Goal of the exercise
Copy the items from the first line through the line containing "(x=39, y=25)", keeping every line, requests included. Increase each coordinate in the answers by 78, and give only those lines.

+++++

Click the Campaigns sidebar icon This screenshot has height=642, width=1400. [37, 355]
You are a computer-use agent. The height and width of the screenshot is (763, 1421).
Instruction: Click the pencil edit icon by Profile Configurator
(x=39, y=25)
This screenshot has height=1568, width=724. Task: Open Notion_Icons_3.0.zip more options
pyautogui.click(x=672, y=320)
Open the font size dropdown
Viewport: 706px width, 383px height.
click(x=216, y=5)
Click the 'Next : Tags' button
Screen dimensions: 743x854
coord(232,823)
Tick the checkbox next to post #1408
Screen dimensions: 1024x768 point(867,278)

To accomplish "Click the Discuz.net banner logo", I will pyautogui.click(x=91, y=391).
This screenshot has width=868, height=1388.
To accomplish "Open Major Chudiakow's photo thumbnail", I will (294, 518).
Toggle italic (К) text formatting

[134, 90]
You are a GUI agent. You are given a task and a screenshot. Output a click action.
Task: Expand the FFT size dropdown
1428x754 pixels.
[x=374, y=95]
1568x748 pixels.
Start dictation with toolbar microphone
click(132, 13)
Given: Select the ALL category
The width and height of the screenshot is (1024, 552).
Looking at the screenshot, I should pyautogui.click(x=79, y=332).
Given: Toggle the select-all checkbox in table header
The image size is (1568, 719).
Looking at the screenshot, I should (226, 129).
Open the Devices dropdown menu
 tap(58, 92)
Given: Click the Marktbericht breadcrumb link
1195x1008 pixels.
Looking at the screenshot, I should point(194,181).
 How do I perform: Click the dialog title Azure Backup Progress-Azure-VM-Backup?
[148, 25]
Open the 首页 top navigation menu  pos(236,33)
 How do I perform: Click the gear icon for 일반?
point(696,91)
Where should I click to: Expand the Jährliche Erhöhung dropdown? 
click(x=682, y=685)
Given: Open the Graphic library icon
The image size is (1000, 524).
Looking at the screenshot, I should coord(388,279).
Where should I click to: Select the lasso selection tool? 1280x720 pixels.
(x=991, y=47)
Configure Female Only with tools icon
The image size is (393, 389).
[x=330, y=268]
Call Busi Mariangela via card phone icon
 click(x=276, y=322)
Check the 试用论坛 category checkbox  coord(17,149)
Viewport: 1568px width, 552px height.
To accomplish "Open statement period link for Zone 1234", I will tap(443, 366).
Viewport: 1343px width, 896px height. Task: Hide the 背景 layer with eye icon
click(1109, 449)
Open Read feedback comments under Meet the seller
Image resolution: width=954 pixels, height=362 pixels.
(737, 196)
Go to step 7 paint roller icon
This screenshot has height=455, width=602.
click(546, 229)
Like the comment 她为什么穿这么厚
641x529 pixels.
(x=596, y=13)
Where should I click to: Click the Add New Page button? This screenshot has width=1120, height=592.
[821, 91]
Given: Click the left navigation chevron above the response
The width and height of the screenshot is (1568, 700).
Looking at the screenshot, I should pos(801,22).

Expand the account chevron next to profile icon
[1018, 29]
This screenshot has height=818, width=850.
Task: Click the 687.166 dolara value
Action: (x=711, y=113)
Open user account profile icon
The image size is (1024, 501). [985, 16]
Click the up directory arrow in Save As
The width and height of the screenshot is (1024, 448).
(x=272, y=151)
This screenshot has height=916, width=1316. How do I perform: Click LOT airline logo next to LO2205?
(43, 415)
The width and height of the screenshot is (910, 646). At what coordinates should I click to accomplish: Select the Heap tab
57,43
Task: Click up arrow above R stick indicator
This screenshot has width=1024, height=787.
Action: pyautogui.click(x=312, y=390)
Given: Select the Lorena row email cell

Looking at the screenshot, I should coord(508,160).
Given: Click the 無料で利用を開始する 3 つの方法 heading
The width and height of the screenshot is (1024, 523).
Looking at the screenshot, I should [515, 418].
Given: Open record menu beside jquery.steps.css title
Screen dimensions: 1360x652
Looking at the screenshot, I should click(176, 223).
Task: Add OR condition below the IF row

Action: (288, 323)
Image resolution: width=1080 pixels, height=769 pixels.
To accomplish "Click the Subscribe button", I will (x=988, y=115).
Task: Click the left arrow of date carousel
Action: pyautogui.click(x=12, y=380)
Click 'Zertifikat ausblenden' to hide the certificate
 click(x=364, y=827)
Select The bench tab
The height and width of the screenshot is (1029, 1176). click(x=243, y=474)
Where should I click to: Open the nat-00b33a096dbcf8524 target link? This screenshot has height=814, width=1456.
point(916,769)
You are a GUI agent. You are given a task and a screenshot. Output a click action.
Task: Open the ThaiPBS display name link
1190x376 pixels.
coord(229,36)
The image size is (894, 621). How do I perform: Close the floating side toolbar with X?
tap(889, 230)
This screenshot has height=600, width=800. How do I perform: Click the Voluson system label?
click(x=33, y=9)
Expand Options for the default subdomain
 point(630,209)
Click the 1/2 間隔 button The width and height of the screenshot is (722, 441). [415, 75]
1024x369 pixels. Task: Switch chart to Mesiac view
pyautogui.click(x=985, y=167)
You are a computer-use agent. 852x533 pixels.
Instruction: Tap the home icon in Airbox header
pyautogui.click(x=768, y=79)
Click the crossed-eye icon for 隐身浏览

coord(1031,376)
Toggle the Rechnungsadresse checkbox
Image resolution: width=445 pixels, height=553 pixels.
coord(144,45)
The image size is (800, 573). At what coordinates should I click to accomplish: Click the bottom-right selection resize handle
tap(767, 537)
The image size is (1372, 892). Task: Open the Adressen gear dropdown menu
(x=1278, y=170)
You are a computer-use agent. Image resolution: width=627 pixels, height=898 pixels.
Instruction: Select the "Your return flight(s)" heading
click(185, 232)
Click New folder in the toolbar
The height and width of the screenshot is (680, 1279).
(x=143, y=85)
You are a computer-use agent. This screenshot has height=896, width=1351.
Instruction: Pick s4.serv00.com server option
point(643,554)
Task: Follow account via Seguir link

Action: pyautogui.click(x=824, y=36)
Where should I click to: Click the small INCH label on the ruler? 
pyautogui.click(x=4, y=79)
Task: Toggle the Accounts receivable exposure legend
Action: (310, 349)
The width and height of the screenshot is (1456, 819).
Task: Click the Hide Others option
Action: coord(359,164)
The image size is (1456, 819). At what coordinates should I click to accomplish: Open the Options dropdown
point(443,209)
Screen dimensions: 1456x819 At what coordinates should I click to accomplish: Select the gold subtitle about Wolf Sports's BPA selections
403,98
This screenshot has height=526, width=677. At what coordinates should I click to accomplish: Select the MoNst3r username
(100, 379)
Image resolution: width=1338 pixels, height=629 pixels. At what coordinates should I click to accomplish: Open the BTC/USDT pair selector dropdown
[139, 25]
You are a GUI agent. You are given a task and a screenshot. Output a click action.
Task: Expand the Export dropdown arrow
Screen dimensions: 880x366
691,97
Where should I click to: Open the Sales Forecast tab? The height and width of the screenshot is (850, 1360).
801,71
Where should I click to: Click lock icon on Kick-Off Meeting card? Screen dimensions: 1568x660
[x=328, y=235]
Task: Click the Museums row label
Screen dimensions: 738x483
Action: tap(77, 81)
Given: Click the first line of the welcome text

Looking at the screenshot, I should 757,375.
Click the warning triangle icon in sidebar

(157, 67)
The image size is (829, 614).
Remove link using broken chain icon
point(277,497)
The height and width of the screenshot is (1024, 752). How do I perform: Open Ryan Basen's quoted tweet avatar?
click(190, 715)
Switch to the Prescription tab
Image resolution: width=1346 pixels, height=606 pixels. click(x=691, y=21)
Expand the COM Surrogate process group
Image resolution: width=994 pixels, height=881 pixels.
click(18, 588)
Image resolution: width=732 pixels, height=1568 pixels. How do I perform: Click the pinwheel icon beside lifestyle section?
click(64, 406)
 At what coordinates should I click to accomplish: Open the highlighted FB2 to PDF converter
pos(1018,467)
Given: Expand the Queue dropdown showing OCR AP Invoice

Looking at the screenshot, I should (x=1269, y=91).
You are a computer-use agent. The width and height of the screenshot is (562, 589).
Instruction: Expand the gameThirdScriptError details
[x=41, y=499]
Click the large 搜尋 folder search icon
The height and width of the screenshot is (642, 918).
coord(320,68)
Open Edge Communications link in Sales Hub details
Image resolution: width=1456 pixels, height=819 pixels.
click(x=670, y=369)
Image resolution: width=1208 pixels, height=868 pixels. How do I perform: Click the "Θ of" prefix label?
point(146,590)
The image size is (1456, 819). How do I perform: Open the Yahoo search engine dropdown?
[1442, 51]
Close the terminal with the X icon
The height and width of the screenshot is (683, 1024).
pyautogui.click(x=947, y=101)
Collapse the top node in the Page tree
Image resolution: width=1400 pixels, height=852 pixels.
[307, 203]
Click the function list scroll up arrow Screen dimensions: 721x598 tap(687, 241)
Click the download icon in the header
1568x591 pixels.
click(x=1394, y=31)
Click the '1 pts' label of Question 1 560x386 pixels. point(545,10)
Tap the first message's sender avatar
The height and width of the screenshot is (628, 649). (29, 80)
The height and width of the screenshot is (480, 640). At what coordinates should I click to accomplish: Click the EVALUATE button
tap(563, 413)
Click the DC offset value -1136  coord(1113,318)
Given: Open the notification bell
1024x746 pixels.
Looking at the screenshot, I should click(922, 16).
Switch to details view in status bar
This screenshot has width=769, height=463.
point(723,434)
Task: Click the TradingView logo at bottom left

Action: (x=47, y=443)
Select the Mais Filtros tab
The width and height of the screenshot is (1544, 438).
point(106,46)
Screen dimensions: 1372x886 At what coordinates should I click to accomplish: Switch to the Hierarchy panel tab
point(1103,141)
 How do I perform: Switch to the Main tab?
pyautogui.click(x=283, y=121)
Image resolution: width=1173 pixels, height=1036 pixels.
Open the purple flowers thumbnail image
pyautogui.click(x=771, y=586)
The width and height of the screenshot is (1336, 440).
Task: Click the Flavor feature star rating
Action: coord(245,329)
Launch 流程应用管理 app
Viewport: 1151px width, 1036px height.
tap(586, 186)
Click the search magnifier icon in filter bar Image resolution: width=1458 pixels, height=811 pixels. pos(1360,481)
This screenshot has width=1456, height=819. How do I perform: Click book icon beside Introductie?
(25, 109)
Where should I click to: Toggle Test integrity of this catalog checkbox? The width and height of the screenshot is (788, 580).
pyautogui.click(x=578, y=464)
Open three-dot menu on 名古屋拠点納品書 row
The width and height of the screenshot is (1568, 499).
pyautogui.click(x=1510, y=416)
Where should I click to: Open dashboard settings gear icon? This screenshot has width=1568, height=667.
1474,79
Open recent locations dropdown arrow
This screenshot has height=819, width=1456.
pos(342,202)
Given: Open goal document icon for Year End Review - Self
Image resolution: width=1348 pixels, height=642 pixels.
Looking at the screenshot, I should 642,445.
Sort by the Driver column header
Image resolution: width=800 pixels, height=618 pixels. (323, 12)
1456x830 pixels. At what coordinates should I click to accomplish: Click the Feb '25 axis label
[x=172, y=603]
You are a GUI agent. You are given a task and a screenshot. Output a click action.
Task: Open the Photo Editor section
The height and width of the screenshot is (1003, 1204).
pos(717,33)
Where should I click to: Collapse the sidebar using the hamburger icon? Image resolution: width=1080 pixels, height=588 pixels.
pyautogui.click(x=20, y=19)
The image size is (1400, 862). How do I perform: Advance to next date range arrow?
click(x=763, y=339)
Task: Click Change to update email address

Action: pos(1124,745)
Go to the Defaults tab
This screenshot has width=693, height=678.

+++++

Finished answer
Click the Campaigns sidebar icon This screenshot has height=642, width=1400. [115, 433]
You are a computer-use agent. The height and width of the screenshot is (763, 1421).
Instruction: Click the pencil edit icon by Profile Configurator
(x=117, y=103)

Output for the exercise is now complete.